Below are the records; copy every line in them that holds the string "sidebar".

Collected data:
━━━━━━━━━━━━━━━━━━━━
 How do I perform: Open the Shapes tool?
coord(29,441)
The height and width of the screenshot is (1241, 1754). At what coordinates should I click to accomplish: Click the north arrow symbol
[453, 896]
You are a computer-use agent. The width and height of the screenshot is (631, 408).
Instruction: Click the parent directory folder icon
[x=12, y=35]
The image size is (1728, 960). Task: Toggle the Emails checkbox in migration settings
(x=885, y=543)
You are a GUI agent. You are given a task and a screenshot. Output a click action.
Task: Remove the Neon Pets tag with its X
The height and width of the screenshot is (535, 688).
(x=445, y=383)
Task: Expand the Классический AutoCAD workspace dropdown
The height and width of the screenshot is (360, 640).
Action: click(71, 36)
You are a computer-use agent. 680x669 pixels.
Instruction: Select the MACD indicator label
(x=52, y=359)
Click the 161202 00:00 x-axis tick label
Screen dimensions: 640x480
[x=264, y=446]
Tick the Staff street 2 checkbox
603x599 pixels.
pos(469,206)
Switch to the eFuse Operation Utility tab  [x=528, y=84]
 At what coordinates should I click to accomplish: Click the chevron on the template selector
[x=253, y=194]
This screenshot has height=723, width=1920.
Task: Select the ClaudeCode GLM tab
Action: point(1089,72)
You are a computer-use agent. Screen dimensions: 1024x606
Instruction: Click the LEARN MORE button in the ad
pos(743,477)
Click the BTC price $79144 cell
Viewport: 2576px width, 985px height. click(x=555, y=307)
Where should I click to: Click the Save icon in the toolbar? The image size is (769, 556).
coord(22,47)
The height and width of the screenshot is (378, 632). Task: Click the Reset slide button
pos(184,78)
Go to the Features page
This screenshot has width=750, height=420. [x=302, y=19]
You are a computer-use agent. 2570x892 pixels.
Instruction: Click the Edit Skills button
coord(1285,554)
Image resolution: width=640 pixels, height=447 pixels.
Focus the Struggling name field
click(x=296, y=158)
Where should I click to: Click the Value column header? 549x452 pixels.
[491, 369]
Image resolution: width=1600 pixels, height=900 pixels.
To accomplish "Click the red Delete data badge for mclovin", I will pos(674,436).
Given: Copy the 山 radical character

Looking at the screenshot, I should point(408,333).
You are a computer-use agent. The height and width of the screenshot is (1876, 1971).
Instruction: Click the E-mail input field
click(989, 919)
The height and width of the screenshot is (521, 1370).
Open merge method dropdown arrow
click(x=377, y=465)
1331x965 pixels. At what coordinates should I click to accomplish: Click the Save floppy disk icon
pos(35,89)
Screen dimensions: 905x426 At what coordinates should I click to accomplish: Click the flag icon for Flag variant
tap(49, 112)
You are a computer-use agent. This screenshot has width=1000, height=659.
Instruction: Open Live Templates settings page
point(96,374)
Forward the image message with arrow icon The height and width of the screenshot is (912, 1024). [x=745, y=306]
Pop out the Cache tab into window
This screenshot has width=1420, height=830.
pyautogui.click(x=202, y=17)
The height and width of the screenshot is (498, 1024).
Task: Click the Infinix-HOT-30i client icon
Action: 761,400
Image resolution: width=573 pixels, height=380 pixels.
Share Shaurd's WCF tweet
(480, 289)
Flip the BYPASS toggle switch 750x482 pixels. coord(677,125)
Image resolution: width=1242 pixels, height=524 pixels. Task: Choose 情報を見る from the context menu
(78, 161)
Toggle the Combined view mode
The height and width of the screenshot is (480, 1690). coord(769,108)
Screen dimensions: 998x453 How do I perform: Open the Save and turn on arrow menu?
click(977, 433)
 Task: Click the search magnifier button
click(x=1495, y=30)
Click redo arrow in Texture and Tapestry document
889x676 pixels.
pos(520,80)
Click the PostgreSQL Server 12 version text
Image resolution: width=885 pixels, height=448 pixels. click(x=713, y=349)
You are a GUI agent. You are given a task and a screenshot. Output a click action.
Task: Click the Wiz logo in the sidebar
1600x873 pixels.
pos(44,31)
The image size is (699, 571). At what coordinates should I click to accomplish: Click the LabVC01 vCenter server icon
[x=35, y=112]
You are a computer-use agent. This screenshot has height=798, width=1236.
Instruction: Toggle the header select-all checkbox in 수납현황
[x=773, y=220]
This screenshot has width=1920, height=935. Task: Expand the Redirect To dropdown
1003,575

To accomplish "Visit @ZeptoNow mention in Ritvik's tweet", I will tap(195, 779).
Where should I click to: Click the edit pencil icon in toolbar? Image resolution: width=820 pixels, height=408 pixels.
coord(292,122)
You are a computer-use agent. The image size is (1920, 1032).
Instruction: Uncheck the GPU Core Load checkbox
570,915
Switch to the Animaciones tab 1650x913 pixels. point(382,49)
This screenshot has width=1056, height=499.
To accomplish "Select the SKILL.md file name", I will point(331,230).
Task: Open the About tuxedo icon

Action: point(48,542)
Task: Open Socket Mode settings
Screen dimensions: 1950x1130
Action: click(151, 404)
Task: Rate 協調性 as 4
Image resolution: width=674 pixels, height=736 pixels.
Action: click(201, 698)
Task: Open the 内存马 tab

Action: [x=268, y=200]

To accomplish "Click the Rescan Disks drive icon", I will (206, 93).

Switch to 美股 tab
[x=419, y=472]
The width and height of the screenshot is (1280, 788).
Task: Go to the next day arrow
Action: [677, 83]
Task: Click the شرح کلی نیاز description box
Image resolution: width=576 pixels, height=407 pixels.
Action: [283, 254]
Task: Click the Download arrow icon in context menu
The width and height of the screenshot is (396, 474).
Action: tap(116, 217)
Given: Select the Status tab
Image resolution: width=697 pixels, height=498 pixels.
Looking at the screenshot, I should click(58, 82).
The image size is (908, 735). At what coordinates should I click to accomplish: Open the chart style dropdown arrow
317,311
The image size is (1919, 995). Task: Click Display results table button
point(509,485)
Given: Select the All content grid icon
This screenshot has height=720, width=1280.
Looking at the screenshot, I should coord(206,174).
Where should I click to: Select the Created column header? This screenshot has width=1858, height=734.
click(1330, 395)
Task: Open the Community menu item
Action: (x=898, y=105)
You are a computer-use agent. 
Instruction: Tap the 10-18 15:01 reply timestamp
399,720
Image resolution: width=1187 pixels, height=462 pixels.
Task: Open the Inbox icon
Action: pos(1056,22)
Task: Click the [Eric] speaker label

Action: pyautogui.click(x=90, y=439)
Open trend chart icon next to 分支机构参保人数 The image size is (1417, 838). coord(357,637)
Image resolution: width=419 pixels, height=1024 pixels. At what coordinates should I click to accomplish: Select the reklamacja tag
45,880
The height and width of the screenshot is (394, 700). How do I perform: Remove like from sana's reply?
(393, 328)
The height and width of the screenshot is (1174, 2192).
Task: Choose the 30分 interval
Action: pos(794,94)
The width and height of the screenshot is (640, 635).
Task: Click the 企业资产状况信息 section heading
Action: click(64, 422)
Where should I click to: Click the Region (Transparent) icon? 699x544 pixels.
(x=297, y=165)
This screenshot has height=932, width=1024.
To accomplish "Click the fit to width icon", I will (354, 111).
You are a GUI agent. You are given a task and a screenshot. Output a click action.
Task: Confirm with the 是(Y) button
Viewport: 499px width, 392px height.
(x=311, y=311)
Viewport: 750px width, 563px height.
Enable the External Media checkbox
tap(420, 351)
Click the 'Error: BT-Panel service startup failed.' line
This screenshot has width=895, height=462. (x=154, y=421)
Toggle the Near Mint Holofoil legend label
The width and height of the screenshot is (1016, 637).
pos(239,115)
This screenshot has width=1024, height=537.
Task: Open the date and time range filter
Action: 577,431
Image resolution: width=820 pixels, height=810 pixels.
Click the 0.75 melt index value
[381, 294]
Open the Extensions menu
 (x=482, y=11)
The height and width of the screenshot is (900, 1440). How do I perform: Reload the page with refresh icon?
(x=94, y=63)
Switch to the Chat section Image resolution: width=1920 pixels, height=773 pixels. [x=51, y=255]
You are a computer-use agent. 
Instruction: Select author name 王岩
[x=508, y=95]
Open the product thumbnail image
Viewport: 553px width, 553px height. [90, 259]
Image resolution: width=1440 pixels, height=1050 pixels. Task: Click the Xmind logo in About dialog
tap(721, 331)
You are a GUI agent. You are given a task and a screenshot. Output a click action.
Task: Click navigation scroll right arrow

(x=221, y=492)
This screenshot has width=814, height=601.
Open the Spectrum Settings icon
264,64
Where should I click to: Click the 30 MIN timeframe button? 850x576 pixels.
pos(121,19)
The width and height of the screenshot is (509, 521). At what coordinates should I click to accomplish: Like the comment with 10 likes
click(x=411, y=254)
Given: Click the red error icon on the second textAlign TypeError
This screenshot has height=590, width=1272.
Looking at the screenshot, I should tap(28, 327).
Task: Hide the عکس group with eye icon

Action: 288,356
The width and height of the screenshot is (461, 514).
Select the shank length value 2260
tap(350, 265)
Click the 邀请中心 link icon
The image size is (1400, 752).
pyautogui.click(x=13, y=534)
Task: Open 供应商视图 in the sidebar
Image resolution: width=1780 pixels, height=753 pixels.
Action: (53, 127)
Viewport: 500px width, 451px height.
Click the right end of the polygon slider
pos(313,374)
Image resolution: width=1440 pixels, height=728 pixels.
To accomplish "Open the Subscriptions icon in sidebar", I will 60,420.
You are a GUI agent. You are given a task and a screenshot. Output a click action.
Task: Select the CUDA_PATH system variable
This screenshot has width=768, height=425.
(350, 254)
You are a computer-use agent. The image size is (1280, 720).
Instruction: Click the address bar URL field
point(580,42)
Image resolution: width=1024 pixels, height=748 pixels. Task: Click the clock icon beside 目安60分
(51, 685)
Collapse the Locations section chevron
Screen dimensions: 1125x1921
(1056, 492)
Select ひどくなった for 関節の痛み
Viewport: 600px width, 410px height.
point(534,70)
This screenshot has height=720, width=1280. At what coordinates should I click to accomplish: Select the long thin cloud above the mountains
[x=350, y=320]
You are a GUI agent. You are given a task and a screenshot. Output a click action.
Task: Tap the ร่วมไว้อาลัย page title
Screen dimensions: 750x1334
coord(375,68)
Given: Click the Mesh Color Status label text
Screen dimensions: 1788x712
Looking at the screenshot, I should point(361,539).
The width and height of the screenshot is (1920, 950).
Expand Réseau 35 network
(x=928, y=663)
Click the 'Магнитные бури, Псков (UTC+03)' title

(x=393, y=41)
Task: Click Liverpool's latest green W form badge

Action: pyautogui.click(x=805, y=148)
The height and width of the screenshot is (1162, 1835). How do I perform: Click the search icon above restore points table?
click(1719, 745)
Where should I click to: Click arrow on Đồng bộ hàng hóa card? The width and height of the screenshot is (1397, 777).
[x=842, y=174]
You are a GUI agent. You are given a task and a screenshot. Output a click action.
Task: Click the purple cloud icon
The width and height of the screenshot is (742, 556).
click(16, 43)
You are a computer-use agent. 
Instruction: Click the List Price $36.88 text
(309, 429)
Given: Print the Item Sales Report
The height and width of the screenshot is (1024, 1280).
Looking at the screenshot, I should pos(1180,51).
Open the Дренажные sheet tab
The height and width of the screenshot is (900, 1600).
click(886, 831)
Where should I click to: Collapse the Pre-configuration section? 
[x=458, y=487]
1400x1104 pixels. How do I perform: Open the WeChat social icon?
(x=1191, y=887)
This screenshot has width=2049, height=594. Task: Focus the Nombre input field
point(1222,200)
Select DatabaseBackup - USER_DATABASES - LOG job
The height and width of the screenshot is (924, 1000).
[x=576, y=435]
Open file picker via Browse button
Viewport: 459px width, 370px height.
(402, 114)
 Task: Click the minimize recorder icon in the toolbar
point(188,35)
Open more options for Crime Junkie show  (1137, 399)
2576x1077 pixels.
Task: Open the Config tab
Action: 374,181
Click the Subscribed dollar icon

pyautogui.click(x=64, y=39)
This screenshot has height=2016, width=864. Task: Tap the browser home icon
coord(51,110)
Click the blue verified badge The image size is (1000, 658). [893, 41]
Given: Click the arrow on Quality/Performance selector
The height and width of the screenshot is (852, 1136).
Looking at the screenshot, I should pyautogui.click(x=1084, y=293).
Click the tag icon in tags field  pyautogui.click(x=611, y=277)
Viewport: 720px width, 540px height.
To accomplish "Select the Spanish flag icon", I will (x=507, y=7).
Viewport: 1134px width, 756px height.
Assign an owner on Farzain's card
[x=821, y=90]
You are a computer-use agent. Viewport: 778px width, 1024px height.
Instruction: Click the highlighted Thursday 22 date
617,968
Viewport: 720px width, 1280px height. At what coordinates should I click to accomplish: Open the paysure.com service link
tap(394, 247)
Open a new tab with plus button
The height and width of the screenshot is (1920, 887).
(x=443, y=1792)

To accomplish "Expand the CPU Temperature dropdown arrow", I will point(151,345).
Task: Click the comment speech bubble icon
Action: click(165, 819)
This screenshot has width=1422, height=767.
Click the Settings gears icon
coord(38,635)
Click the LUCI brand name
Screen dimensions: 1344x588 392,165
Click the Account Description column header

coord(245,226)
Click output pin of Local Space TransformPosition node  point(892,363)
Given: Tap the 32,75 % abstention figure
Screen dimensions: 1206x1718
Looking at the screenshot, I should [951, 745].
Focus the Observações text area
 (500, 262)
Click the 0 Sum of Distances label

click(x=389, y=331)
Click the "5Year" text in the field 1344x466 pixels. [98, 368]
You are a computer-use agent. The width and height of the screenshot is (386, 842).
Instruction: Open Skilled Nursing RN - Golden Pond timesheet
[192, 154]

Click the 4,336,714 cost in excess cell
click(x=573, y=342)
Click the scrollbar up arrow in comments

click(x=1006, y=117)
━━━━━━━━━━━━━━━━━━━━
* Solution to the exercise:
Task: Click the Wiz logo in the sidebar
Task: Open 供应商视图 in the sidebar
To accomplish "Open the Subscriptions icon in sidebar", I will 60,420.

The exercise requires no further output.